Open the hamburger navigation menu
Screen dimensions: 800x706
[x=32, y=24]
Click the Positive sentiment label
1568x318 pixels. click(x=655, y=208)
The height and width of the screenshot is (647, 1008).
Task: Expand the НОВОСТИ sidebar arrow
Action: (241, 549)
.....
■ What is being asked ■
Reproduce all the data word for word.

■ Solution to this exercise ■
Open the hamburger navigation menu
Screen dimensions: 800x706
[x=32, y=24]
Click the Positive sentiment label
1568x318 pixels. click(x=655, y=208)
The height and width of the screenshot is (647, 1008).
Task: Expand the НОВОСТИ sidebar arrow
Action: (241, 549)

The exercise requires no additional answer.